# Identifying a signal by its power spectrum

Background: There is a method in optics for determining the electric field of light (both intensity and phase) via a three step process:

1. Add a known phase shift to the light (called the "diversity phase").
2. Perform a Fourier transform (via a lens) and measure the intensity.
3. Repeat this for several different diversity phases (at least two), and use certain algorithms to infer the light field.

The inference process is typically done numerically. However, I've found an analytical method for solving the problem, but it only works in 1D (whereas optics is 2D). This has me wondering: Are there situations in signal processing where one would like to identify e.g. a time-domain signal from only it's power spectrum? If so, do there already exist good algorithms or analytic solutions for this problem?

I am a physicist by training, so I have little background in signal processing, but I would appreciate any references or context that seasoned signal analysts can provide.

Are there situations in signal processing where one would like to identify e.g. a time-domain signal from only it's power spectrum?

Well, your described optical algorithm doesn't "only" depend on the power spectrum, but on the power spectrum under different phase shifts – which is a way of estimating the Fourier transform of the time (or spatial) domain.

By the way, I'd say the method you've described is a signal processing method. The fact it's not done mainly with a computer doesn't really change that!

But sure, things like that do happen. Similarly to the optical question you're answering with your method, there's cases where you can only observe the magnitude (or power) of a signal's Fourier transform, but not the signal itself, I'm sure. (I must admit I don't have a problem at hand, right now, because usually, you actually measure the current that some electrical phenomenon induces, and that allows for phase estimation.)

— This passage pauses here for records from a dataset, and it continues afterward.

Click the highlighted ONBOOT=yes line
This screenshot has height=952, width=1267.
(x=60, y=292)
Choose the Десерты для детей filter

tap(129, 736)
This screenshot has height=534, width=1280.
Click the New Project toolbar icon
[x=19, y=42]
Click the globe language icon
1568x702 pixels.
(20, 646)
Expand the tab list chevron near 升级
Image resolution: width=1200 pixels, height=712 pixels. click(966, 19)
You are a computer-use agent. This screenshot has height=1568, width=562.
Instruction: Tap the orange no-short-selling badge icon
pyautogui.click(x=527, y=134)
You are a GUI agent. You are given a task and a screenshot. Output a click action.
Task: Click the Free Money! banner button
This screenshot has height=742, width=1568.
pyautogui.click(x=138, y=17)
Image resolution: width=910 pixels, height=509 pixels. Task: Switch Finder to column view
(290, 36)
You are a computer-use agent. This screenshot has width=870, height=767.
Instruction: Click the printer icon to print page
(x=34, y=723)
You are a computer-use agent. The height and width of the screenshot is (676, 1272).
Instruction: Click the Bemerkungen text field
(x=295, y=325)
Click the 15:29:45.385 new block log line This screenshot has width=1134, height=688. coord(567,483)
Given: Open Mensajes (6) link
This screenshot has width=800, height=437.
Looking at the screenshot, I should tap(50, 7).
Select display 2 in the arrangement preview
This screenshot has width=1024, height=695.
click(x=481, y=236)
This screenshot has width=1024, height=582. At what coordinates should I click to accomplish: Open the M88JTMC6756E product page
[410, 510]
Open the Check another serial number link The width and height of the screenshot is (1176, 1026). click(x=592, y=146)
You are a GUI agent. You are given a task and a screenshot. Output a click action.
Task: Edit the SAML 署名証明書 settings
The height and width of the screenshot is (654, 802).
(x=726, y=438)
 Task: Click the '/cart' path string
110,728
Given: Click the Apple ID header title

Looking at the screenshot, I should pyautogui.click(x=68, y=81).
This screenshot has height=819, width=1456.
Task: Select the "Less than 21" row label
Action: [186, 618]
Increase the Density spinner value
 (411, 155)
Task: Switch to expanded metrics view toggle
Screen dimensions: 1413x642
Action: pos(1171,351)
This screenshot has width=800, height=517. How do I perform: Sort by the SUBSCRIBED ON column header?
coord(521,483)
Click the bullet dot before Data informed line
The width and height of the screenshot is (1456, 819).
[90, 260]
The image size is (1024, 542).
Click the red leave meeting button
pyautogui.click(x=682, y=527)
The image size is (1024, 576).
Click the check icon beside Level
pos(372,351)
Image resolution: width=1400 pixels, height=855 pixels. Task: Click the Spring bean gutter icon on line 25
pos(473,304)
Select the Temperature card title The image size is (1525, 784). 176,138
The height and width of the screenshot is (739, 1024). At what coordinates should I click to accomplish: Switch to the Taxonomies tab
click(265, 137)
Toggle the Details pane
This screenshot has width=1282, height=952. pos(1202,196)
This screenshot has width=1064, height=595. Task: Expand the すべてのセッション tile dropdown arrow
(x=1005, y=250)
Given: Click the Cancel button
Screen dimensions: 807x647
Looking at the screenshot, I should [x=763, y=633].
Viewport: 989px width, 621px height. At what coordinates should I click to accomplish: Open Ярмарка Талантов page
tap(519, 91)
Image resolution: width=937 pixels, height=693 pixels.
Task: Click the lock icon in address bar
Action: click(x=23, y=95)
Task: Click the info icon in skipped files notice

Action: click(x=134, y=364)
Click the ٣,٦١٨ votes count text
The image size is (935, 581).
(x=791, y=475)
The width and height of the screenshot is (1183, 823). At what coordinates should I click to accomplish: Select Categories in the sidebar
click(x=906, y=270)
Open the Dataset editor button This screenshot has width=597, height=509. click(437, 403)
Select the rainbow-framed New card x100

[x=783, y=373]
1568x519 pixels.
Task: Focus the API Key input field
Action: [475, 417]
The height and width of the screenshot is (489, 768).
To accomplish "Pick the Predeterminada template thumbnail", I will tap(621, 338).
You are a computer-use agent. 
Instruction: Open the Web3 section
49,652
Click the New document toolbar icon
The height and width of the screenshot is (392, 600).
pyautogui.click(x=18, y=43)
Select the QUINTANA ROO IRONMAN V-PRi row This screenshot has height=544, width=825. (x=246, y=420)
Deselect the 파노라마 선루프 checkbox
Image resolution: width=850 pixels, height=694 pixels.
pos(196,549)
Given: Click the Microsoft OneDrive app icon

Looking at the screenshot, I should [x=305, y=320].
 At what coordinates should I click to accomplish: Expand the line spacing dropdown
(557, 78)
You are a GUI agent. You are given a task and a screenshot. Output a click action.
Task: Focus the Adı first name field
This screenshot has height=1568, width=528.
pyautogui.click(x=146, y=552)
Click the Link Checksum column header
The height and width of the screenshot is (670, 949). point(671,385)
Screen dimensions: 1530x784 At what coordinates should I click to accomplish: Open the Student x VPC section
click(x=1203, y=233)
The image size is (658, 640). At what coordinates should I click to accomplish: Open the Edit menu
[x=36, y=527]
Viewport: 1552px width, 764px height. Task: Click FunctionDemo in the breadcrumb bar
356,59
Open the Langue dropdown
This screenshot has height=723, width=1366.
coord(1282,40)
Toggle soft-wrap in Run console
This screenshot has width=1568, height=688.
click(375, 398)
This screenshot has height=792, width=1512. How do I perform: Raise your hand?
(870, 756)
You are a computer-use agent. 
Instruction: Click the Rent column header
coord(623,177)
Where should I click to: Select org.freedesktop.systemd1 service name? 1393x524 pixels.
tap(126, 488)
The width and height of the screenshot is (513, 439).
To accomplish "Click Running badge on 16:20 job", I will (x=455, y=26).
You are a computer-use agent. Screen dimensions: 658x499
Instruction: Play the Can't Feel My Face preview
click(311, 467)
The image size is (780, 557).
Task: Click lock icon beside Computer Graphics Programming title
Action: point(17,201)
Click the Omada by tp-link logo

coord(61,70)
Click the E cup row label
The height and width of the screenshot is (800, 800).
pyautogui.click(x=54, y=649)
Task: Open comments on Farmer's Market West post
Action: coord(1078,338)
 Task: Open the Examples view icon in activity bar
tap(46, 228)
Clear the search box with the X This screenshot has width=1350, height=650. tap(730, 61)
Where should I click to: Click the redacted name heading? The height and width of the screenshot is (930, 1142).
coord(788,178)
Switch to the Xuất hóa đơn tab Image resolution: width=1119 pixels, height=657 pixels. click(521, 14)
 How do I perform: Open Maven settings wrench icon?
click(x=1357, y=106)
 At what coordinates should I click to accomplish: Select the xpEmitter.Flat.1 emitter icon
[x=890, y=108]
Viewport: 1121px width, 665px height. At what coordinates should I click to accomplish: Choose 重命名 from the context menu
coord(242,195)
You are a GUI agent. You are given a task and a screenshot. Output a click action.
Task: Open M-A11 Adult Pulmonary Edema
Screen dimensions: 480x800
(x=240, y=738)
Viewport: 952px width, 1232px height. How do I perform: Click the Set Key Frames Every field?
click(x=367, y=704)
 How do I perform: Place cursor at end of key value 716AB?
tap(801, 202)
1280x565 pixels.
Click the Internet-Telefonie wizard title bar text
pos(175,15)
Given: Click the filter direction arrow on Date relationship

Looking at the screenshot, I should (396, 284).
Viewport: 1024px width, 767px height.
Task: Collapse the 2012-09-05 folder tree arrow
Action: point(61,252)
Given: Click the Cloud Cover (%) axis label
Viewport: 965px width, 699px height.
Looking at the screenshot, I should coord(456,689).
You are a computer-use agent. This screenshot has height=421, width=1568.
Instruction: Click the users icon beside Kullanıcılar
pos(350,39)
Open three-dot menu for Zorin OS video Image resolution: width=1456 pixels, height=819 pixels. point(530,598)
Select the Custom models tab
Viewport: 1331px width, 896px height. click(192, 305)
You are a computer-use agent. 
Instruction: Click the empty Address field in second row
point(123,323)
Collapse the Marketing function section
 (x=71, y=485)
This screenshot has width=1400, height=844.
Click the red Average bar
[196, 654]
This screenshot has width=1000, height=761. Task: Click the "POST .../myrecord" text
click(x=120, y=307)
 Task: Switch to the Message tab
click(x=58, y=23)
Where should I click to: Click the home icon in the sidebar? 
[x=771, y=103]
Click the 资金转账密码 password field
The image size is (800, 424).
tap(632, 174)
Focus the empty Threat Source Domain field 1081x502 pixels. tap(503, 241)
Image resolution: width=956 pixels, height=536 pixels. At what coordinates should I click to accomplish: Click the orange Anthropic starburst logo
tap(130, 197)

A related thing, which also happens to have applications in optics, are the Kramers-Kronig relations, which can be used to estimate a complex signal (or equivalently, a system) that's sufficiently envelope-bounded from just either real or imaginary part; an application are Kramers-Kronig Receivers:

Following direct detection of the total field intensity, the complex-valued electric field of the signal is extracted from the measured photocurrent thanks to the Kramers–Kronig relation linking the phase of the total field to its intensity.

I.e. you can use a "simple" photodiode to just detect intensity, and still get full info on the complex E-field; this means you get twice as much useful info across.